Remember that John Cater found his level of sentient gifts to be highly attuned when he needed them to enable him to cope with the strange and dangerous New World. Many people who have had a near death experience find that such gifts are active when they return to their lives. His experience in the cave was such of an experience. With a young maiden to protect and care for John Cater needs all of the skills and knowledge that he can muster. The initial disassociative reaction would be enough to alter his normal level of consciousness and identity and then to activate a memory disturbance that would call the Carter generational memory to the fore. The selective amnesia buried his memories of childhood. In its place is a pool of the necessary memories of generations of fighting Carters at his disposal. He suddenly has the innate ability to master weapons he has never seen or handled before, but that were probably similar to older modes of war that his forefathers had used in their days.

When John Carter spoke of a "strange wild life in all parts of the world" and that he had lived and fought for years among the Sioux in the North" it is possible that he did live those events. But it is equally probable that these could have been generational memories. His fathers' histories of fighting in the colonial wars, Indian wars, and foreign wars were at his disposal. These memories gave him a resource of battle skills, tactics, and seasoning beyond his own years and experience with which to draw upon. This gifting of memories of his sires helped enable him to become the greatest swordsman and warrior of two worlds.

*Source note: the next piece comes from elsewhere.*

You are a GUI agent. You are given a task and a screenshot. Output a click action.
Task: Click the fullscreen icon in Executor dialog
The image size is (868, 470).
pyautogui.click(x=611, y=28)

But along with these memories that enaided him came a confusing collection of the events related to their original occurrence. Sadly, memories of his own childhood never returned to him (that he ever spoke of). In the place of this part of his mental life, he instead had a smattering of memories of random events of various Virginian ancestors. This explains why he could write of dandling his nephew's grandfather's grandfather upon his knee. This event was a strong generationally imparted memory of that long departed relative. But he was unable to recall his own childhood or even guess with any accuracy as to his own age. John Carter had been equipped for the adventurous life he would live but at a strange cost to himself.

When Captain John Carter summoned his nephew to the Hotel Richmond in 1878 to present him with the portfolio of his second adventure under the Moons of Mars, he advised him,

I know that you are interested and that you believe and I know that the world, too, is interested, though they will not believe for many years; yes, for many ages, since they cannot understand. Earth men have not yet progressed to a point where they can comprehend the things that I have written in those notes.

Many of the mysteries that he eluded to will have to await the onsite discoveries of our first astronauts to land upon the Dead Sea Bottoms of Mars itself. But our knowledge has progressed to the point that we can begin to comprehend some of the riddles that he shared with his nephew, and through him, a world of fascinated readers.

Hopefully my analysis will help to resolve one of the many enigmas that were a part of the unparalleled life of that fighting gentleman of Virginia, John Carter, and the Warlord of Barsoom.


My references for this article were: the writings of Edgar Rice Burroughs on the life of his Uncle John Carter, Baker's Encyclopedia of Psychology, and Myths and Tales of the Jacarilla Apache Indians by Morris Edward Opler.